The modern analog technique (MAT) is a standard approach for making quantitative inferences about past vegetation and climate from fossil pollen data – and from many other forms of paleoecological data (Chevalier et al. 2020; J. W. Williams and Shuman 2008; Gavin et al. 2003; Overpeck, Webb, and Prentice 1985). The MAT relies on reasoning by analogy (Jackson and Williams 2004), in which it is assumed that two compositionally similar pollen assemblages were produced by similar plant communities, growing under similar environments. The similarity of pollen assemblages is determined by the calculation of dissimilarity metrics.
The MAT can also be thought of as a non-parametric statistical technique, that computer scientists call a \(k\)-nearest neighbors algorithm. It is a simple form of machine learning. Each fossil pollen assemblage is matched to 1 or more (\(k\)) modern pollen assemblages, then is assigned the ecological and environmental characteristics associated with those modern analogues.
The MAT is a popular approach for reconstructing past environments and climates, due to its relative simplicity and intuitive appeal. However, like any algorithm, if used unwisely, it can produce spurious results. More generally, when reasoning by analogy, be careful! Analogies are always incomplete and imperfect, and you must use your critical judgment to determine whether these imperfections are minor or serious.

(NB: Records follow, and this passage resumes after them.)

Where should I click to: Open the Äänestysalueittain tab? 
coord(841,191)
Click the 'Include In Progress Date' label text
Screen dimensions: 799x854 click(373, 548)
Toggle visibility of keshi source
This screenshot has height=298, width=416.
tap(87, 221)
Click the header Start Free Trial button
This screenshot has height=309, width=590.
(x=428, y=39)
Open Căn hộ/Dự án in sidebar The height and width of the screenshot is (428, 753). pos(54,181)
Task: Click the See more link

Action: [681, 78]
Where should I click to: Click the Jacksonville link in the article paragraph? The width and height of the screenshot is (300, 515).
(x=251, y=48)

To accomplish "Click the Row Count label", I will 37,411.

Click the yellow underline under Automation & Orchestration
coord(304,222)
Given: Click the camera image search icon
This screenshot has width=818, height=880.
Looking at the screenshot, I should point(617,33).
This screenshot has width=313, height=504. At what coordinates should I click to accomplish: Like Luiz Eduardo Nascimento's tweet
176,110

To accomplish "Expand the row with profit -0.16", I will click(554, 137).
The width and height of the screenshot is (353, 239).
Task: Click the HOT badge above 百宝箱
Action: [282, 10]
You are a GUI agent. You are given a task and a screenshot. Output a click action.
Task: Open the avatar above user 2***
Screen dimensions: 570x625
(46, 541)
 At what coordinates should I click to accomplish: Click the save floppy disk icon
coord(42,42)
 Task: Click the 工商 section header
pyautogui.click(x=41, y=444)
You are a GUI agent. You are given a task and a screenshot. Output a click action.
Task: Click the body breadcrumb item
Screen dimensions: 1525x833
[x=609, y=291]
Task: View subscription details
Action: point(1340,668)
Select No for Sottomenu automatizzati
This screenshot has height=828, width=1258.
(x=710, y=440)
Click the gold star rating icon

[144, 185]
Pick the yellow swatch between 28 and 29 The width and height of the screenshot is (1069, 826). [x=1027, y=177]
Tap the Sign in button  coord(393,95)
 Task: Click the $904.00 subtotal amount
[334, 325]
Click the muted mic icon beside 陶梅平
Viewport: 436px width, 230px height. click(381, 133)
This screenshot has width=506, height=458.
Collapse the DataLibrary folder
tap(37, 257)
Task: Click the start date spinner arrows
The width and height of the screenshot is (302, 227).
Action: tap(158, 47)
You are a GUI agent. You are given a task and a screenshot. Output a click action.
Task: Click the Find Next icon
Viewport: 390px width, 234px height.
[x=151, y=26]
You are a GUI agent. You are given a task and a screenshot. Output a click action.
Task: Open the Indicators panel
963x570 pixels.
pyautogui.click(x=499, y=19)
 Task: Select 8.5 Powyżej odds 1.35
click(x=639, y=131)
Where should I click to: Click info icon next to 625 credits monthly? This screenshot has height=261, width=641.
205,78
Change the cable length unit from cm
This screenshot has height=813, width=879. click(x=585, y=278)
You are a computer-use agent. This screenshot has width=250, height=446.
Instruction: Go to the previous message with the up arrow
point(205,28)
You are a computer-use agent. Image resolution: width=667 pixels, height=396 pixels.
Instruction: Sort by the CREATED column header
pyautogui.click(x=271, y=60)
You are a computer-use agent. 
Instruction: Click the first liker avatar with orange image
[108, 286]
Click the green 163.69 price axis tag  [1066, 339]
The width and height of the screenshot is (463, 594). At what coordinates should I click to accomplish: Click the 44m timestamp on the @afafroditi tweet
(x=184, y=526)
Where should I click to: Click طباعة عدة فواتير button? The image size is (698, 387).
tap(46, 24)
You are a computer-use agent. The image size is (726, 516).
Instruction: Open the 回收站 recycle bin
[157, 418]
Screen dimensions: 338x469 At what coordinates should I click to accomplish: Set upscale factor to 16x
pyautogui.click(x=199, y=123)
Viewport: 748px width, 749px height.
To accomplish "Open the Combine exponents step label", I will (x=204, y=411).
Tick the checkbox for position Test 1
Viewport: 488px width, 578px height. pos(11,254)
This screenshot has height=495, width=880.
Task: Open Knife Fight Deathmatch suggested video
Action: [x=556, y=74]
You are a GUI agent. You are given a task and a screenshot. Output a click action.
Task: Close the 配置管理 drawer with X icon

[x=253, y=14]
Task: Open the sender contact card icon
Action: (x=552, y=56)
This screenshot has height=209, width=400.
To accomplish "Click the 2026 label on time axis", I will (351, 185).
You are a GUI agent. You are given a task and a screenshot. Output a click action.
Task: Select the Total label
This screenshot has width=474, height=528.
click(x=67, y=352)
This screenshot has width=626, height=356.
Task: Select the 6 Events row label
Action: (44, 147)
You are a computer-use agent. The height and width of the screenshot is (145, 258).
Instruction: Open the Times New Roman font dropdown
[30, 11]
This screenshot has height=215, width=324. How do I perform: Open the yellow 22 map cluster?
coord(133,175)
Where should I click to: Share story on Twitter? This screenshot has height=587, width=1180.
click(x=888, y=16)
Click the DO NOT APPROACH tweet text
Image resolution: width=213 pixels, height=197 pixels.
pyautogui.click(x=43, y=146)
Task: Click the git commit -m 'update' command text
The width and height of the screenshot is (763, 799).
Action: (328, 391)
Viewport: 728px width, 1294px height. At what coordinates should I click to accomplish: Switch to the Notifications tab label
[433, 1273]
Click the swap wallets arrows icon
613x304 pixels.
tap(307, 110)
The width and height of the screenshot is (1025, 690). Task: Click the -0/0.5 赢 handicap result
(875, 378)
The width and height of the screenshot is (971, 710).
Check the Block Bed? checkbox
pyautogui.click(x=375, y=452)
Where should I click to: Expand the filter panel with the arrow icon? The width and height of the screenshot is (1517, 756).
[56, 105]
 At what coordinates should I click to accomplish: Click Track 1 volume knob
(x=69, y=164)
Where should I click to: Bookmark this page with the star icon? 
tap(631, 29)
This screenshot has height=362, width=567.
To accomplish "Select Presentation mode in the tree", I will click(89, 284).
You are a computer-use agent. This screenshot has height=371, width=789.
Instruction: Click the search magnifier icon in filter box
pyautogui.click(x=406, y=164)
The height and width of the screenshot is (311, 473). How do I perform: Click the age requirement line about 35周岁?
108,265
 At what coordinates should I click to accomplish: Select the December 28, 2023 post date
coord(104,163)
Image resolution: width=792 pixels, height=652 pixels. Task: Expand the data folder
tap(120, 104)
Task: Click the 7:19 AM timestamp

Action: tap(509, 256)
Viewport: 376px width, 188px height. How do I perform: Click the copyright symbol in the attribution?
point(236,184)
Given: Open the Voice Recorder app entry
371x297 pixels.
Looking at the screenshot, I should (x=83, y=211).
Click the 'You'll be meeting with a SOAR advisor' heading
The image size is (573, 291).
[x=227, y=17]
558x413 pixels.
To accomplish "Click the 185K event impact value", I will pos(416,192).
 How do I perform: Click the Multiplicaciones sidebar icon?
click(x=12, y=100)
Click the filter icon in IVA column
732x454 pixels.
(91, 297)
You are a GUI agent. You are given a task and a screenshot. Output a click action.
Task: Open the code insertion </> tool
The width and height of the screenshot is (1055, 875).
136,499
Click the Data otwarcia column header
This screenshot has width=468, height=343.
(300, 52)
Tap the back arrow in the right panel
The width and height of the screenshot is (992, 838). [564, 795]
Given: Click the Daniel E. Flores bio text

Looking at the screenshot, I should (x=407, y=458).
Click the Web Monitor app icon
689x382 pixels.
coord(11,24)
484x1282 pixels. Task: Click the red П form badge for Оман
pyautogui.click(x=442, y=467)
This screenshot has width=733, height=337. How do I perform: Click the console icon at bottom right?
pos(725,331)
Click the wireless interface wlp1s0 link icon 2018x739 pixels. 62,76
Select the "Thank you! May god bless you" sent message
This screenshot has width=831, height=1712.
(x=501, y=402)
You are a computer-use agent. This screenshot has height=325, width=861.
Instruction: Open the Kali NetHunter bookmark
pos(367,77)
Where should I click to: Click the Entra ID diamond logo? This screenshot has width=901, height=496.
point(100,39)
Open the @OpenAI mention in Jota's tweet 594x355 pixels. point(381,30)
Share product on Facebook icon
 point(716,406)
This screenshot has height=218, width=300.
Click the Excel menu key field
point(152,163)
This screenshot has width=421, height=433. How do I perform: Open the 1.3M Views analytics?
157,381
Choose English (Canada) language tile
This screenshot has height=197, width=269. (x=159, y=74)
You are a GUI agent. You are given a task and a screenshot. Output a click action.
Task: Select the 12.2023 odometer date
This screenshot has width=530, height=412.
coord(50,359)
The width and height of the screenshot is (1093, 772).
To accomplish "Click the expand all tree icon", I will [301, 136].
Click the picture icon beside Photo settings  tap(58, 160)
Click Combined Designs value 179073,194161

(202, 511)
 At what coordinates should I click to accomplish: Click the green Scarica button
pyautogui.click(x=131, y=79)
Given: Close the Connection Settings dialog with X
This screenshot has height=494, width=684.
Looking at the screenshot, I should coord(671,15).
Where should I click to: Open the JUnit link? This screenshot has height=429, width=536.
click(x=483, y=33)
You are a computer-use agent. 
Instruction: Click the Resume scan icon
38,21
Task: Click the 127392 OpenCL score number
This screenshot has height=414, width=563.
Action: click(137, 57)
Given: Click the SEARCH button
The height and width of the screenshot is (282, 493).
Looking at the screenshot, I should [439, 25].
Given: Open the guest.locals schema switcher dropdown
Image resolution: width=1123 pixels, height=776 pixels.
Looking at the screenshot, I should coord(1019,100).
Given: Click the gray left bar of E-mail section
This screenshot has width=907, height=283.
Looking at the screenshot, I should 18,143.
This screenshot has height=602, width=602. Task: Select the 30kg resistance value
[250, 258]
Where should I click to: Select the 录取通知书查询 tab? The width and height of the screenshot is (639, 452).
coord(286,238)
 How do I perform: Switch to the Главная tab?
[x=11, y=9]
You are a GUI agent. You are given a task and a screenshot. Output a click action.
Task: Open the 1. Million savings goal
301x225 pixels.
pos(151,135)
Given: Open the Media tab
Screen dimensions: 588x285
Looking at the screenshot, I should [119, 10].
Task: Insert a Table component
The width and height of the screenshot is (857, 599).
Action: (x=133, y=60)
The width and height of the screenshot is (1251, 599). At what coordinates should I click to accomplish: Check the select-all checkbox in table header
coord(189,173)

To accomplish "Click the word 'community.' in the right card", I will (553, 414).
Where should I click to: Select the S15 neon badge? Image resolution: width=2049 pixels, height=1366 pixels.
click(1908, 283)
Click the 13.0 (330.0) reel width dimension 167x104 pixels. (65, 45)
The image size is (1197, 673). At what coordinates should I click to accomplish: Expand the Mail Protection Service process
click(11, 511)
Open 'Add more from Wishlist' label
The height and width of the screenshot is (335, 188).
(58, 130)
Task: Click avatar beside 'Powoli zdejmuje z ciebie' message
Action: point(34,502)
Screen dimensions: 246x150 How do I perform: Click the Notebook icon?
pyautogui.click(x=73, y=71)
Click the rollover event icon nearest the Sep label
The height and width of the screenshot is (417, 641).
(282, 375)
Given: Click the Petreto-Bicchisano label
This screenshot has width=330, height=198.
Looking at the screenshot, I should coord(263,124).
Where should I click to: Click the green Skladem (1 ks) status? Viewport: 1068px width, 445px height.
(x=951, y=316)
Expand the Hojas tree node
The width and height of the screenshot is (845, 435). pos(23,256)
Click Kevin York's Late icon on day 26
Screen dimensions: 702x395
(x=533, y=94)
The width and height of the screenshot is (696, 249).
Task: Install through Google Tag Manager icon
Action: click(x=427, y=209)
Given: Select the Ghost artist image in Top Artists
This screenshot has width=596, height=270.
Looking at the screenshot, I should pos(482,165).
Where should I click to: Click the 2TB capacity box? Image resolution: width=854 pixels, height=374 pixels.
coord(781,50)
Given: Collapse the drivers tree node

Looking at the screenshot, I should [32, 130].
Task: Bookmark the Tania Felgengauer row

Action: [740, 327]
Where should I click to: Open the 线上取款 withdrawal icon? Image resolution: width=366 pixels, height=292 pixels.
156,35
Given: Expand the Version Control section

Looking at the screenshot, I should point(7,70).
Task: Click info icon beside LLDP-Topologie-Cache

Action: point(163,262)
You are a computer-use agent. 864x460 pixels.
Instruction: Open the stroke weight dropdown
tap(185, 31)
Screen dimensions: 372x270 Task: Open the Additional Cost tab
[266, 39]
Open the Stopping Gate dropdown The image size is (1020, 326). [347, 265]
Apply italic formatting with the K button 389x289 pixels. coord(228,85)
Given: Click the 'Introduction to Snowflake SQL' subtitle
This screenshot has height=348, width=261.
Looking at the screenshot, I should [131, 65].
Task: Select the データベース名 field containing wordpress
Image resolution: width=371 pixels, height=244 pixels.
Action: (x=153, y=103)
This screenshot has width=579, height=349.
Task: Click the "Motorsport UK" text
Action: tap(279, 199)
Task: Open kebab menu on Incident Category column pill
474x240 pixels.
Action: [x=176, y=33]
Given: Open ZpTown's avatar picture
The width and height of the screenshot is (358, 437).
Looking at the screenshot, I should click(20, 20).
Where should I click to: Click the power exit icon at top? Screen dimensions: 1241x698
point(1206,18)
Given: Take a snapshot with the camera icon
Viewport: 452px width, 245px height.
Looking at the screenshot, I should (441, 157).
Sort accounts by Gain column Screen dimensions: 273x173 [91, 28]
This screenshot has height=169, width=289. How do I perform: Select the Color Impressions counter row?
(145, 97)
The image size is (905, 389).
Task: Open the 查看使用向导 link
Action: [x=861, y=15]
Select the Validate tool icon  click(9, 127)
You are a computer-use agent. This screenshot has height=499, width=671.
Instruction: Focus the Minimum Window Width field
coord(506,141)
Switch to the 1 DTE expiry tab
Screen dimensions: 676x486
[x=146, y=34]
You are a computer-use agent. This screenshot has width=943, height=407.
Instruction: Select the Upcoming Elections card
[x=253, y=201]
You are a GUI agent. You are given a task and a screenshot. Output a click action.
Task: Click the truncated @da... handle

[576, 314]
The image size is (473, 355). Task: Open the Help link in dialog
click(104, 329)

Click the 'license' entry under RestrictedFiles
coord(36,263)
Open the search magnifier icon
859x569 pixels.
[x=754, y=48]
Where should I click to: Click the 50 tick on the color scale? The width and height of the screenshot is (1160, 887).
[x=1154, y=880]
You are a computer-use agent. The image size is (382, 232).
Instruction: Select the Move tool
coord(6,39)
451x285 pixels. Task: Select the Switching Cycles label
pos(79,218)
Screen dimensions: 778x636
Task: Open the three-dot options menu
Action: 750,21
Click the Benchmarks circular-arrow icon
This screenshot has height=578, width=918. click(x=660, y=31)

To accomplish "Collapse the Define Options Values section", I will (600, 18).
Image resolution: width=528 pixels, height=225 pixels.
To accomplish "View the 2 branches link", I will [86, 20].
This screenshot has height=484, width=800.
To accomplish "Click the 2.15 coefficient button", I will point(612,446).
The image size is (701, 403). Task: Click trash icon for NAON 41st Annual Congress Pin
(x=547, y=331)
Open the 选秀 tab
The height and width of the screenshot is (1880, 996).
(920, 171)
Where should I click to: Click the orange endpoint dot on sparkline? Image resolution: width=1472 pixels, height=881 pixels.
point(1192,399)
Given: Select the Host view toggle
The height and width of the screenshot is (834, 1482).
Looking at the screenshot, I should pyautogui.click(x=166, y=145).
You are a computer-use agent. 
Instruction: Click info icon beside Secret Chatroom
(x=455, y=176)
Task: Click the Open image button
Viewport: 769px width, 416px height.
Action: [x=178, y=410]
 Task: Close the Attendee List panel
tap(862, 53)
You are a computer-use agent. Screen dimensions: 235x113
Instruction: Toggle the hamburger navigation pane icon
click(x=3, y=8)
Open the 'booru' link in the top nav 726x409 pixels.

To reconstruct past environments using the MAT, we need three data sets:
Modern species assemblages.
Modern environmental variables.
Fossil species assemblages.
The MAT follows four basic steps:
Calculate dissimilarities between a fossil species assemblage \(i\) and all modern species assemblages in set \(S\).
Discard modern samples with dissimilarities greater than a threshold threshold.
Identify and retain the \(k\) closest modern analogs.
Average the environmental conditions associated with the modern analogs and assign them to fossil sample \(i\).
Note that we are taking a detour into paleoclimatology for two reasons. First, because paleoclimatic reconstructions are still a primary use for fossil pollen and other micropaleontological data. Second, because the MAT and the analogue package, as a dissimilarity-based approach, also lets us explore the novelty of past communities - perhaps of more interest to paleoecologists than inferred paleoclimates!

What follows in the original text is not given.